Why Do Sunflowers Face The Sun?

Blooming sunflowers always track the sun, but they stop once they reach maturity. The flower exhibits heliotropism, the ability of the flower to follow the sun while it arcs from east to west all across the sky.

Sunflowers make optimum use of the sunlight during their blooming phase, to catalyze the growth rate and the process of photosynthesis. The floral parts of the sunflower exhibit heliotropism which is essentially controlled by its motor cells placed just underneath the head of the flower. These cells are responsible for moving ions of potassium to the adjacent cells - pushing potassium out and retracting in the sun, and drawing potassium in and expanding in the shade. The solar tracking phenomenon in sunflowers can be witnessed only in apical buds and flowers in their developing stage, and it ceases after the flower has fully bloomed.

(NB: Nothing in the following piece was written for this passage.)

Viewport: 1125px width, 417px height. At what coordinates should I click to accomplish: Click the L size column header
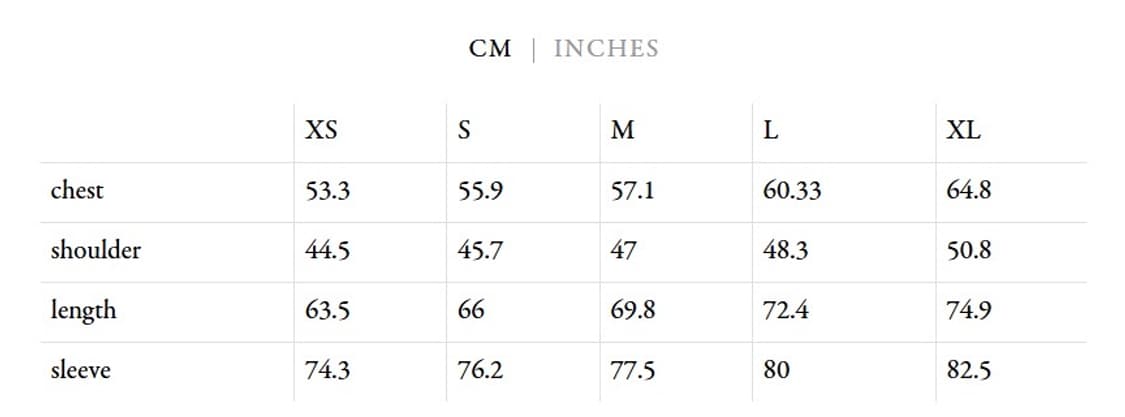(770, 131)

It is necessary for sunflowers to absorb direct sunlight for six hours each day. The budding flowers may become spindly if required to recline or stretch to absorb uninterrupted sunlight. Even on days with cloud-cover, sunflowers display solar tracking movement, suggesting that the flowers follow a learned diurnal rhythm even when the intense directional light is absent. Several researchers over the years have studied heliotropism in sunflowers and have suggested that the solar tracking ability of the budding flowers follows circadian rhythms, implying that the flowers face the east at the time of dawn to greet the sun and slowly turns west following the sun’s trail. After sundown, the sunflowers slowly turn to the east to follow the same cycle again.

The growth rate of sunflowers on the eastern side is very low at night and high during the day.  On the other hand, the growth rate in the western side is higher after sundown and low during the daytime. Heliotropism makes the sunflower plants warm and it attracts more insects, thereby enabling increased pollination. The sunflowers do not just constitute pollen grains in their flowerheads, but also offer a source of food, sunflower seeds. Heliotropism ensures that the flowers face the sun during the daytime, enabling the flowers to dry out soon from any moisture that gathers at night, mitigating the chances of fungal infection. The overall growth of sunflowers slows down after the flower has bloomed completely and the plants stop their motion during the daytime and settle down facing the east.

Wouldn’t it be fascinating to observe heliotropism in a labyrinth of sunflowers?